Post #832: Trick-or-Treat 2020, the Simplified Rules

Posted on October 2, 2020

Source: The Patch.

Homeowners / Candy Givers

  • DO place individual bags of candy in a location clearly visible to passers-by.
  • DO wave at trick-or-treaters from behind a window or glass storm door.
  • DON’T attempt to give out candy face-to-face.

Trick-or-Treaters and their families

  • DO go trick-or-treating with your family (only).
  • DO yell “trick-or-treat” as you take a bag of candy.
  • DO wave back at the homeowners / candy givers.
  • DO wave and say hello from a safe distance as you pass friends and neighbors.
  • DON’T approach a house unless bags of candy are clearly visible.
  • DON’T ring the doorbell or knock on the door.
  • DON’T accept candy face-to-face.

This is my proposal for a simple set of rules that allows for safe trick-or-treating during the pandemic.  Obviously, this is for families and homeowners / candy givers who choose to participate this year.

As I mentioned in my just-prior post, a lot of families are planning on trick-or-treating, pandemic or not.  Let’s take a lesson from the Grinch, and realize we can’t stop this holiday from happening.  And so, with that in mind, it’s best to have some sort of plan in place.

**What this exercise asks:**
a) Which rules under "Trick-or-Treaters and their families" in the trick-or-treat post begin with "DO"? List all of them.
b) Continue the trick-or-treat post, picking up after "it's best to have some sort of plan in place."

**Source material:**
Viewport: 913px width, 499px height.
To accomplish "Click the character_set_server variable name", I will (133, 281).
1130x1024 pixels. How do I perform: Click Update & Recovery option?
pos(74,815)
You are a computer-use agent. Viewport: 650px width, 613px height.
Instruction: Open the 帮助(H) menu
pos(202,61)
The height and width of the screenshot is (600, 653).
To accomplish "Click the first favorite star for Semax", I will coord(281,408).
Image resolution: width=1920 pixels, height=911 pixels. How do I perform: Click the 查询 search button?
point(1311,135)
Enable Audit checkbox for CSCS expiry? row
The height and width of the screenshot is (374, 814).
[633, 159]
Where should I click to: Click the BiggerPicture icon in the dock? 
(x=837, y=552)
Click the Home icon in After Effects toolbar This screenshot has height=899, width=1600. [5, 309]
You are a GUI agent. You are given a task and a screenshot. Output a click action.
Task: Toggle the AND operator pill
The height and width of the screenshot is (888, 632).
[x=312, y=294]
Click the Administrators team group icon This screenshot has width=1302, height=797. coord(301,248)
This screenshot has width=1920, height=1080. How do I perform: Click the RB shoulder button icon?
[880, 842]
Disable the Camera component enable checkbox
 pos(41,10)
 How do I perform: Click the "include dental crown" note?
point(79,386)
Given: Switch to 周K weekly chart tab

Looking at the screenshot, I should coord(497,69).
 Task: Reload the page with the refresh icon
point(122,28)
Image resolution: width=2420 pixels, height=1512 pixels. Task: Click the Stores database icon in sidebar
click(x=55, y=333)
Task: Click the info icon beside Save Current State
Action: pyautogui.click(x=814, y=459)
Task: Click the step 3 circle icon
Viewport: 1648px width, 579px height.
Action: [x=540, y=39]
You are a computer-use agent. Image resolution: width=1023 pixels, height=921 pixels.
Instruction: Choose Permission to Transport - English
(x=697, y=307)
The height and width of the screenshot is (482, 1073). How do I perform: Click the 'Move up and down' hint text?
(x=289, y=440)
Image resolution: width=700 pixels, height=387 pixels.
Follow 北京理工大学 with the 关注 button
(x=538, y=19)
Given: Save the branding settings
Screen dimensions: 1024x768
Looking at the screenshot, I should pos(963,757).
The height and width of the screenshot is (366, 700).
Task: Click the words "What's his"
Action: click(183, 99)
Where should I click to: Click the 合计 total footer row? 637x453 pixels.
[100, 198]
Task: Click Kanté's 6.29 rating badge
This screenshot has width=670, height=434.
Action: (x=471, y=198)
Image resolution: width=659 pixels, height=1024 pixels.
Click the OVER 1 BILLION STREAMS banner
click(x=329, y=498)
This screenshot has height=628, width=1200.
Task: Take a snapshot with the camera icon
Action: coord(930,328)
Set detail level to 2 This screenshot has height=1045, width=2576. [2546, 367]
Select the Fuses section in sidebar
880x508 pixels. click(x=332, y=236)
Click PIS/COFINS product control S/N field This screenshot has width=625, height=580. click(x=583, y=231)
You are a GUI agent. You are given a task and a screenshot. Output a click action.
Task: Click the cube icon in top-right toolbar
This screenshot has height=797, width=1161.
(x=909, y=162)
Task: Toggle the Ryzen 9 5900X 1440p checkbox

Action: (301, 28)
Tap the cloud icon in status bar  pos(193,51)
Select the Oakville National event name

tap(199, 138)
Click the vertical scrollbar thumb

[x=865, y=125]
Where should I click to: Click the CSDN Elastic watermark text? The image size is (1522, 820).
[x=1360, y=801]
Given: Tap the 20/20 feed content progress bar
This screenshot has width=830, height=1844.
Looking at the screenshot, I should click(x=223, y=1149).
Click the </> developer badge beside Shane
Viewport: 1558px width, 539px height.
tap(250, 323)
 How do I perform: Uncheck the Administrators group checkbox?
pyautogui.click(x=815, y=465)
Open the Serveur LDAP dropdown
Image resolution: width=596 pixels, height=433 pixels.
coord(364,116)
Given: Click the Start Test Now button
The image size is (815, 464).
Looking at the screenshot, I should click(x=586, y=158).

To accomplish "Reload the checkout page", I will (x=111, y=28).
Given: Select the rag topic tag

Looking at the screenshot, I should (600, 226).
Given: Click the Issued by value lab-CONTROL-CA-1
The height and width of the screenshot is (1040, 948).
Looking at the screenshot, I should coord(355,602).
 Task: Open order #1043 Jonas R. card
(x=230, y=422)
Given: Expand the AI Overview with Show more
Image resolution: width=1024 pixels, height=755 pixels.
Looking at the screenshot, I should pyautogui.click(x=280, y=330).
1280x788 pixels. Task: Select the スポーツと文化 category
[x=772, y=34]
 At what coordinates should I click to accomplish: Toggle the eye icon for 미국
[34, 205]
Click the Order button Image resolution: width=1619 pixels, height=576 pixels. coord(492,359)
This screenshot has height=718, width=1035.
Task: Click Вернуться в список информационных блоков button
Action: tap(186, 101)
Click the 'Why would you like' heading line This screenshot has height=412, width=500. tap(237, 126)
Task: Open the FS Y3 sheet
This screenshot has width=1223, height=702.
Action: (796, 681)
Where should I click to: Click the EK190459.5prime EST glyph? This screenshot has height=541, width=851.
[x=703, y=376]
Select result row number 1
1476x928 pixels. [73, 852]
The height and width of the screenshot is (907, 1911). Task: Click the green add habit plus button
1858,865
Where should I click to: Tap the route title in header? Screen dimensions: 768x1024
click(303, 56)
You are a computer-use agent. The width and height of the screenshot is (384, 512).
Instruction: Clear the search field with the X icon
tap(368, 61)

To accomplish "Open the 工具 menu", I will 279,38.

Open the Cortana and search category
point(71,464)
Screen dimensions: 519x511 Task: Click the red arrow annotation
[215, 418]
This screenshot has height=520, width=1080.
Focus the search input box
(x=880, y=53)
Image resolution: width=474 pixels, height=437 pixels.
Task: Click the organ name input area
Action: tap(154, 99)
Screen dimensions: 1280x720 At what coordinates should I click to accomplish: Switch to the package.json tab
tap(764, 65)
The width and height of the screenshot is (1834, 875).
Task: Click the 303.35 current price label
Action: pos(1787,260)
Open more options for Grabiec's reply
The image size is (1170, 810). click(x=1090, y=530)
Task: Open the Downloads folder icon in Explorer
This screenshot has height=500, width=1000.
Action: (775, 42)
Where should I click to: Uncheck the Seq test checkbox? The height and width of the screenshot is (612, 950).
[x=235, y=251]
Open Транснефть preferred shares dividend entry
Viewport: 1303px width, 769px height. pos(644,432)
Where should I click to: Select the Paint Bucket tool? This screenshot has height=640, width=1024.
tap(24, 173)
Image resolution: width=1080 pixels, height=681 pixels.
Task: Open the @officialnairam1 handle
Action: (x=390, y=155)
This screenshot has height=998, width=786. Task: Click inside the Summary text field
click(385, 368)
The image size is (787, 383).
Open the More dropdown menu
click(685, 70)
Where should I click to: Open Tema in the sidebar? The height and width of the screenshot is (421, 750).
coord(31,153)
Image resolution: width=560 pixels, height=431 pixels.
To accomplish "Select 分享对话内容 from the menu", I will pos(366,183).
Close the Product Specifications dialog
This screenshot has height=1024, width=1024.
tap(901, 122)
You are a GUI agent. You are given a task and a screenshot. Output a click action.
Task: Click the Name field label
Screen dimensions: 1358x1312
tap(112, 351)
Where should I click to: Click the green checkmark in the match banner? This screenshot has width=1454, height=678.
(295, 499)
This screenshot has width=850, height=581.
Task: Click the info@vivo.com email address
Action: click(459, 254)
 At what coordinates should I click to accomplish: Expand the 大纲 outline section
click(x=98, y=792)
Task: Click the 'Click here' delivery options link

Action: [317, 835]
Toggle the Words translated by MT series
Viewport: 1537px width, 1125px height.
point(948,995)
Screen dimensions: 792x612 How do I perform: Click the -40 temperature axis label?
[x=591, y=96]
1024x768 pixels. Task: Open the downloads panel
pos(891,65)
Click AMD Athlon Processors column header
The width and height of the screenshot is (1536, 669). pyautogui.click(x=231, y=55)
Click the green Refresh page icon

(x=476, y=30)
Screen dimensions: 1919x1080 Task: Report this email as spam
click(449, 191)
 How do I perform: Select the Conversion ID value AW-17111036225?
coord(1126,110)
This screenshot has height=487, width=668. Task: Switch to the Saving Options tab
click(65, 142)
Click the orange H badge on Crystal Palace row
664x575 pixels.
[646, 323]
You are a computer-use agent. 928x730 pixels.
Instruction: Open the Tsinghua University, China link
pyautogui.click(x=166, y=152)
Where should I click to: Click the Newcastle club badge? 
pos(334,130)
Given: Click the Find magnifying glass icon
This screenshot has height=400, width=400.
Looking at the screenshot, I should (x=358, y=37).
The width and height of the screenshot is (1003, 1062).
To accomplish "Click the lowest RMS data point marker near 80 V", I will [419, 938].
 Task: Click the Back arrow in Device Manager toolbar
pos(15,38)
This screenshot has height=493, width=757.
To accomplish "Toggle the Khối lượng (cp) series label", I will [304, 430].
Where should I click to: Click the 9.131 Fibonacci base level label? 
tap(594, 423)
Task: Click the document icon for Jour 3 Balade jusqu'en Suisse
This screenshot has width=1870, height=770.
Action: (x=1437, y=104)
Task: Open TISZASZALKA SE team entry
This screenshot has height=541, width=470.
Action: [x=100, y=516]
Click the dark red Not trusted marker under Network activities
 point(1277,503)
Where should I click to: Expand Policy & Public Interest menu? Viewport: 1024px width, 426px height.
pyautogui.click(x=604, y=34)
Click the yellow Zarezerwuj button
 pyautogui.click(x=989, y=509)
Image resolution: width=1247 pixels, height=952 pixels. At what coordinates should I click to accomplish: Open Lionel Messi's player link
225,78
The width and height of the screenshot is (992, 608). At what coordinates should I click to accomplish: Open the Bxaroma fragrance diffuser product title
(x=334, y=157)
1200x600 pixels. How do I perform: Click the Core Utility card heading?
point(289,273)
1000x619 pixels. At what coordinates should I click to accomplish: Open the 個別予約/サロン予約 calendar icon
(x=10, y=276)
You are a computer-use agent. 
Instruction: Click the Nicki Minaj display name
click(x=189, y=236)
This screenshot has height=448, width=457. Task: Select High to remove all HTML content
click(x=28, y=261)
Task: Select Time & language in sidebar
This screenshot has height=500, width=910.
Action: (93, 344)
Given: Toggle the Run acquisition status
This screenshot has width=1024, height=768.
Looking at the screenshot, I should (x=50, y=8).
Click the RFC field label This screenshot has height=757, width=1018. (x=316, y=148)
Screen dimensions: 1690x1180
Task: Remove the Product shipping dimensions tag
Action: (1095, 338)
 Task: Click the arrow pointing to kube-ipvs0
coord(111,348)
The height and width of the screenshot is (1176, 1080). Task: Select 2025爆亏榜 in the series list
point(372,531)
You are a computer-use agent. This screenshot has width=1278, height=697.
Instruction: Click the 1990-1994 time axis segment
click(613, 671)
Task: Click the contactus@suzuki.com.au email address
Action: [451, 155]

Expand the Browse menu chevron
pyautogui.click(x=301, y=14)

**Responses for each task:**
a)
- Go trick-or-treating with your family (only).
- Yell "trick-or-treat" as you take a bag of candy.
- Wave back at the homeowners / candy givers.
- Wave and say hello from a safe distance as you pass friends and neighbors.

b)
A new set of rules like this only works well if nearly everyone agrees on them.  People have to agree on the new normal.  That’s why it requires somebody in a position of authority to endorse something like this.  So I’m hoping some person or organization of stature here in town will adopt this, or something like it, as the preferred rules for Trick-or-Treat 2020.

It may not be obvious why the bags of candy must be clearly visible to passers-by.   Or why trick-or-treaters should not approach a house unless there are bags of candy clearly visible.  This is to avoid any awkwardness if a homeowner insists on giving out candy face-to-face, forcing a parent to refuse that offer, for safety’s sake.  That situation could clearly lead to hurt feelings all around, and the best solution is to avoid it in the first place.

And finally, the unwritten rule.  If we can all agree that this is safe, then don’t criticize your neighbor for choosing to go trick-or-treating.  Or for choosing not to go trick-or-treating.  If we can do this in a way that does not endanger the public health, then it’s a free country after all.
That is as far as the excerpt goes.